Given request
Write out each of the rows below, keeping every character unchanged.

Interface element records
┄┄┄┄┄┄┄┄┄┄┄┄┄┄┄┄┄┄┄┄

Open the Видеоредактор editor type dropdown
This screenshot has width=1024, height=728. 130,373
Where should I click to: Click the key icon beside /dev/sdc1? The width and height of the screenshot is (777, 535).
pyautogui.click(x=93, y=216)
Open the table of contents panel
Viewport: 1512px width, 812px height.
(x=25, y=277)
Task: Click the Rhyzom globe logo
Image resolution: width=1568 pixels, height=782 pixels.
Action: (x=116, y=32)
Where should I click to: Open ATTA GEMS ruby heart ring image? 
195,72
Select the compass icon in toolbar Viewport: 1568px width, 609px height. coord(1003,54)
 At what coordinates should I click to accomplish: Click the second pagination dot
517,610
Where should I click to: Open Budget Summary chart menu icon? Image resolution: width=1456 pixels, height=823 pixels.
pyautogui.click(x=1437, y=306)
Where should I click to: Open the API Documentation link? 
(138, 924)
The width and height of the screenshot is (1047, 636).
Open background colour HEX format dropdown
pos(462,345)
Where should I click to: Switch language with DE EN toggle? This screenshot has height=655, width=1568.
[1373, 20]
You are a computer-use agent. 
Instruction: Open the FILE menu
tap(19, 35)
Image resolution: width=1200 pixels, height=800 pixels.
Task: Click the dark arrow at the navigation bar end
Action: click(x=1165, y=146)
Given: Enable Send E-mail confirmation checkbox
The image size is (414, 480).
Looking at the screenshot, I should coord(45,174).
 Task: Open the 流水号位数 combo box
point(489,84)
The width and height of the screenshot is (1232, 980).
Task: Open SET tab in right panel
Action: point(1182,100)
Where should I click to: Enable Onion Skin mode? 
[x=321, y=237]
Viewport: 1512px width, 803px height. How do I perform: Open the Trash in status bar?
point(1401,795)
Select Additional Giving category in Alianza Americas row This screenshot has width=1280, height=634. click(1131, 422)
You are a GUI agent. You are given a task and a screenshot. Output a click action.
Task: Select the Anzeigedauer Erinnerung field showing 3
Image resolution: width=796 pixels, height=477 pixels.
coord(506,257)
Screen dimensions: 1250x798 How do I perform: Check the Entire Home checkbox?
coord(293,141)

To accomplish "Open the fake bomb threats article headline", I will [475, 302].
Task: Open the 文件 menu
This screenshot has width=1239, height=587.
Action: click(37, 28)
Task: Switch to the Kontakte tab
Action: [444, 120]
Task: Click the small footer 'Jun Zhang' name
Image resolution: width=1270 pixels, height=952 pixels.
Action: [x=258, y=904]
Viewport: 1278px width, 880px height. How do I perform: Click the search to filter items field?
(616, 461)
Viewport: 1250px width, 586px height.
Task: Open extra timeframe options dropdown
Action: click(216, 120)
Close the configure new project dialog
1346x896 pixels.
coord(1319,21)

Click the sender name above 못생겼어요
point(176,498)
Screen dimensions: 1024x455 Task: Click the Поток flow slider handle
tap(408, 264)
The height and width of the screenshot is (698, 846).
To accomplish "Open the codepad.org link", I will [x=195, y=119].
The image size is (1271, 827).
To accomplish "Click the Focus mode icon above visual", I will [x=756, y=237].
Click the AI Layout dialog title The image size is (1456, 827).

┄┄┄┄┄┄┄┄┄┄┄┄┄┄┄┄┄┄┄┄

Task response
Open the Видеоредактор editor type dropdown
This screenshot has width=1024, height=728. 130,373
Where should I click to: Click the key icon beside /dev/sdc1? The width and height of the screenshot is (777, 535).
pyautogui.click(x=93, y=216)
Open the table of contents panel
Viewport: 1512px width, 812px height.
(x=25, y=277)
Task: Click the Rhyzom globe logo
Image resolution: width=1568 pixels, height=782 pixels.
Action: (x=116, y=32)
Where should I click to: Open ATTA GEMS ruby heart ring image? 
195,72
Select the compass icon in toolbar Viewport: 1568px width, 609px height. coord(1003,54)
 At what coordinates should I click to accomplish: Click the second pagination dot
517,610
Where should I click to: Open Budget Summary chart menu icon? Image resolution: width=1456 pixels, height=823 pixels.
pyautogui.click(x=1437, y=306)
Where should I click to: Open the API Documentation link? 
(138, 924)
The width and height of the screenshot is (1047, 636).
Open background colour HEX format dropdown
pos(462,345)
Where should I click to: Switch language with DE EN toggle? This screenshot has height=655, width=1568.
[1373, 20]
You are a computer-use agent. 
Instruction: Open the FILE menu
tap(19, 35)
Image resolution: width=1200 pixels, height=800 pixels.
Task: Click the dark arrow at the navigation bar end
Action: click(x=1165, y=146)
Given: Enable Send E-mail confirmation checkbox
The image size is (414, 480).
Looking at the screenshot, I should coord(45,174).
 Task: Open the 流水号位数 combo box
point(489,84)
The width and height of the screenshot is (1232, 980).
Task: Open SET tab in right panel
Action: point(1182,100)
Where should I click to: Enable Onion Skin mode? 
[x=321, y=237]
Viewport: 1512px width, 803px height. How do I perform: Open the Trash in status bar?
point(1401,795)
Select Additional Giving category in Alianza Americas row This screenshot has width=1280, height=634. click(1131, 422)
You are a GUI agent. You are given a task and a screenshot. Output a click action.
Task: Select the Anzeigedauer Erinnerung field showing 3
Image resolution: width=796 pixels, height=477 pixels.
coord(506,257)
Screen dimensions: 1250x798 How do I perform: Check the Entire Home checkbox?
coord(293,141)

To accomplish "Open the fake bomb threats article headline", I will [475, 302].
Task: Open the 文件 menu
This screenshot has width=1239, height=587.
Action: click(37, 28)
Task: Switch to the Kontakte tab
Action: [444, 120]
Task: Click the small footer 'Jun Zhang' name
Image resolution: width=1270 pixels, height=952 pixels.
Action: [x=258, y=904]
Viewport: 1278px width, 880px height. How do I perform: Click the search to filter items field?
(616, 461)
Viewport: 1250px width, 586px height.
Task: Open extra timeframe options dropdown
Action: click(216, 120)
Close the configure new project dialog
1346x896 pixels.
coord(1319,21)

Click the sender name above 못생겼어요
point(176,498)
Screen dimensions: 1024x455 Task: Click the Поток flow slider handle
tap(408, 264)
The height and width of the screenshot is (698, 846).
To accomplish "Open the codepad.org link", I will [x=195, y=119].
The image size is (1271, 827).
To accomplish "Click the Focus mode icon above visual", I will [x=756, y=237].
Click the AI Layout dialog title The image size is (1456, 827).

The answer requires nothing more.